“The Mayor then declared the prisoner to be at liberty. When he had done so he said, ‘I strongly urge you to place yourself under my protection for the present, that you may be freed from the impertinent folly and curiosity of some whose infatuation might lead you from that better mind to which I believe you are now happily restored. I wish you to remain for some few hours secluded in the privacy of my own study, where Dr. Downie and the two excellent Professors will administer that ghostly counsel to you, which will be likely to protect you from any return of your unhappy delusion.’
“The man humbly bowed assent, and was taken by the Mayor’s younger sons to the Mayor’s own house, where he was duly cared for. About midnight, when all was quiet, he was conducted to the outskirts of the town towards Clearwater, and furnished with enough money to provide for his more pressing necessities till he could reach some relatives who reside three or four days’ walk down on the road towards the capital. He desired the man who accompanied him to repeat to the Mayor his heartfelt thanks for the forbearance and generosity with which he had been treated. The remembrance of this, he said, should be ever present with him, and he was confident would protect him if his unhappy monomania showed any signs of returning.

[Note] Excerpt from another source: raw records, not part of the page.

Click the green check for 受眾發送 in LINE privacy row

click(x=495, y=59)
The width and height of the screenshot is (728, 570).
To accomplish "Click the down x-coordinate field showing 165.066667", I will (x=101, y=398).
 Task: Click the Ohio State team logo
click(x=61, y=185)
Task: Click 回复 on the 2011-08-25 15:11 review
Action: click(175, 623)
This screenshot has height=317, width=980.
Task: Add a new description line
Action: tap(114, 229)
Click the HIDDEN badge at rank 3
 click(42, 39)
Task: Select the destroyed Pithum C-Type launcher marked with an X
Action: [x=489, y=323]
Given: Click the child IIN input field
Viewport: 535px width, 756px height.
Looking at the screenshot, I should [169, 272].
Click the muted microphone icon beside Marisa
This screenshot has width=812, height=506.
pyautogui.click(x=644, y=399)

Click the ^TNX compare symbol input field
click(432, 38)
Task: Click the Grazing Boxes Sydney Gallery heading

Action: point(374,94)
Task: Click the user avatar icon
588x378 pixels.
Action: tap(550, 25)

“Let us now, however, remind our readers that the poacher who threatened Professors Hanky and Panky’s life on Thursday evening last is still at large. He is evidently a man of desperate character, and it is to be hoped that our fellow-citizens will give immediate information at the Ranger’s office if they see any stranger in the neighbourhood of the preserves whom they may have reasonable grounds for suspecting.
XXIII
My Father Is Escorted to the Mayor’s House, and Is Introduced to a Future Daughter-in-Law
My father said he was followed to the Mayor’s house by a good many people, whom the Mayor’s sons in vain tried to get rid of. One or two of these still persisted in saying he was the Sunchild—whereon another said, “But his hair is black.”

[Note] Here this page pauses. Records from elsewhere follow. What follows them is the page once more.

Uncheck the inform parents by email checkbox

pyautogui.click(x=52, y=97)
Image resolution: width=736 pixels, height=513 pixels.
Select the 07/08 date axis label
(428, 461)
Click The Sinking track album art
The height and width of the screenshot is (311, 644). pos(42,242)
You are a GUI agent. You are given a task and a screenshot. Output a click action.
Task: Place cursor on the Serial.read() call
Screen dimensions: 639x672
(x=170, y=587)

“Yes,” was the answer, “but a man can dye his hair, can he not? look at his blue eyes and his eyelashes?”
My father was doubting whether he ought not to again deny his identity out of loyalty to the Mayor and Yram, when George’s next brother said, “Pay no attention to them, but step out as fast as you can.” This settled the matter, and in a few minutes they were at the Mayor’s, where the young men took him into the study; the elder said with a smile, “We should like to stay and talk to you, but my mother said we were not to do so.” Whereon they left him much to his regret, but he gathered rightly that they had not been officially told who he was, and were to be left to think what they liked, at any rate for the present.

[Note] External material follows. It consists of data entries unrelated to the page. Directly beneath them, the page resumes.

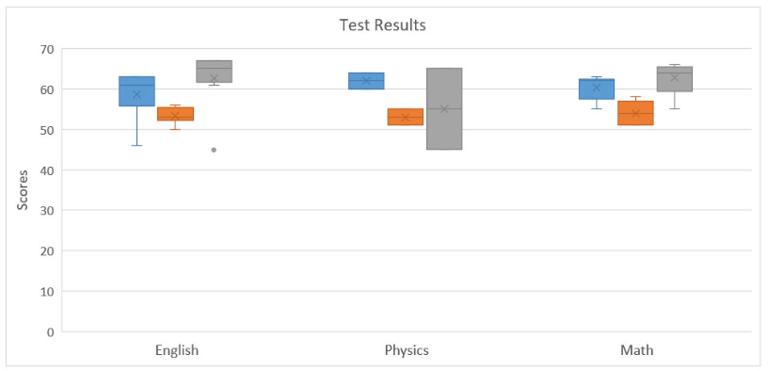Click the Test Results chart title

click(383, 25)
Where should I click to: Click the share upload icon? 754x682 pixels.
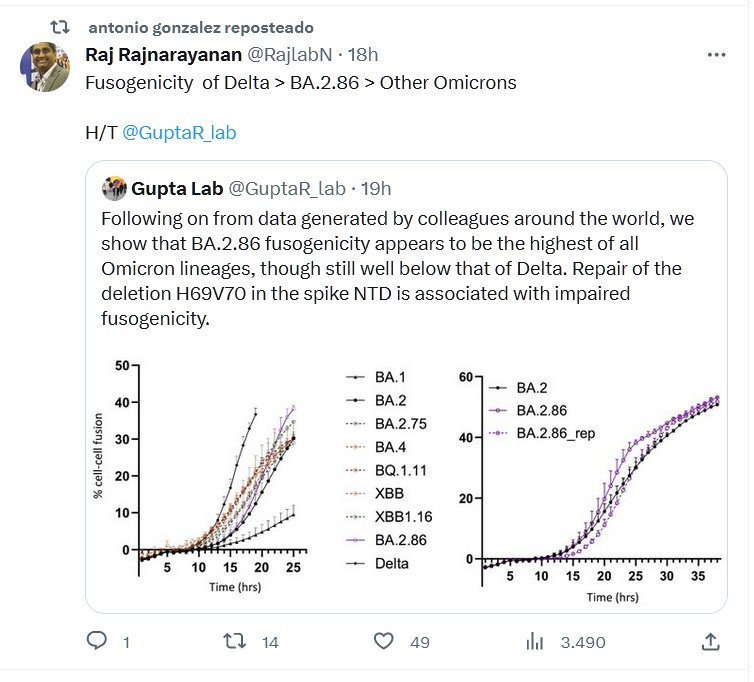point(710,641)
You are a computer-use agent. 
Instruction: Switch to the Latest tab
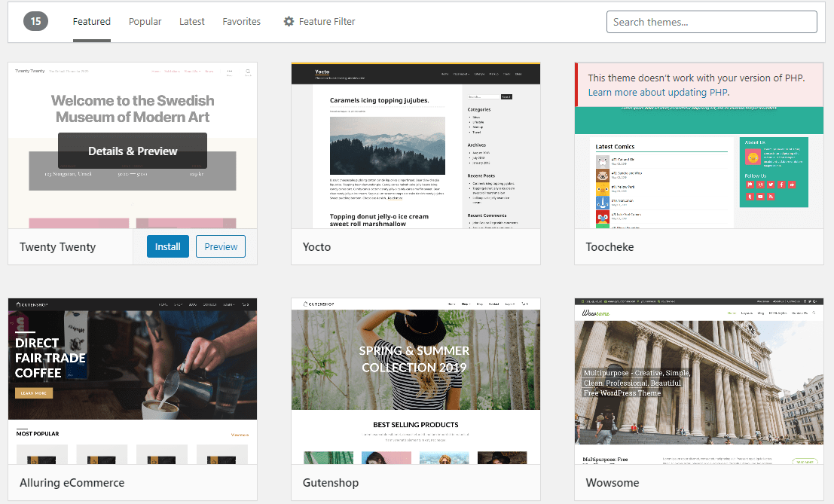pyautogui.click(x=191, y=21)
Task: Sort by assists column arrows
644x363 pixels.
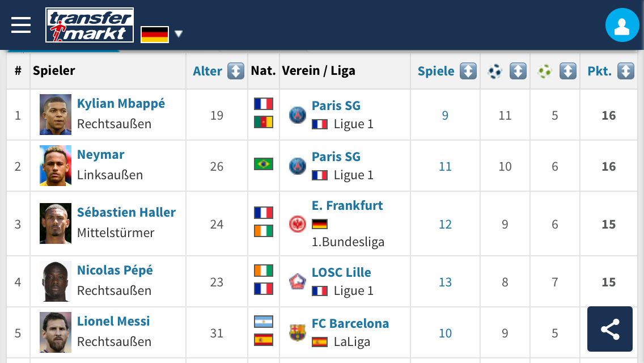Action: coord(568,71)

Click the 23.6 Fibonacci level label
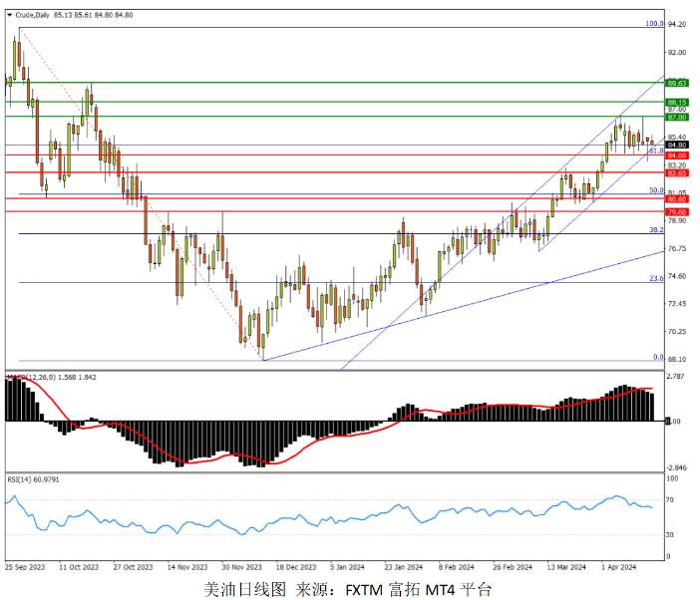point(656,279)
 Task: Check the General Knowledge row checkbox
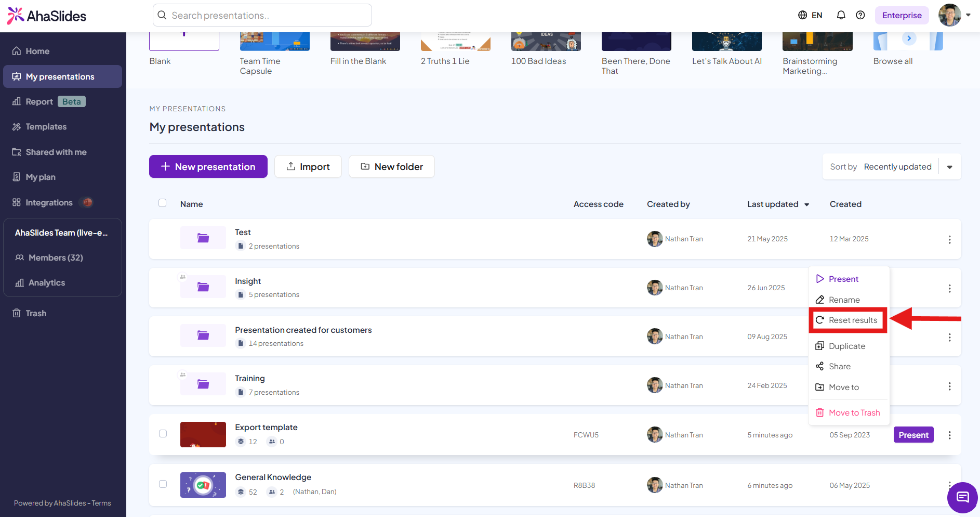163,484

In a few minutes the Mayor entered, and going straight up to my father shook him cordially by the hand.
“I have brought you this morning’s paper,” said he. “You will find a full report of Professor Hanky’s sermon, and of the speeches at last night’s banquet. You see they pass over your little interruption with hardly a word, but I dare say they will have made up their minds about it all by Thursday’s issue.”
He laughed as he produced the paper—which my father brought home with him, and without which I should not have been able to report Hanky’s sermon as fully as I have done. But my father could not let things pass over thus lightly.
“I thank you,” he said, “but I have much more to thank you for, and know not how to do it.”
“Can you not trust me to take everything as said?”
“Yes, but I cannot trust myself not to be haunted if I do not say—or at any rate try to say—some part of what I ought to say.”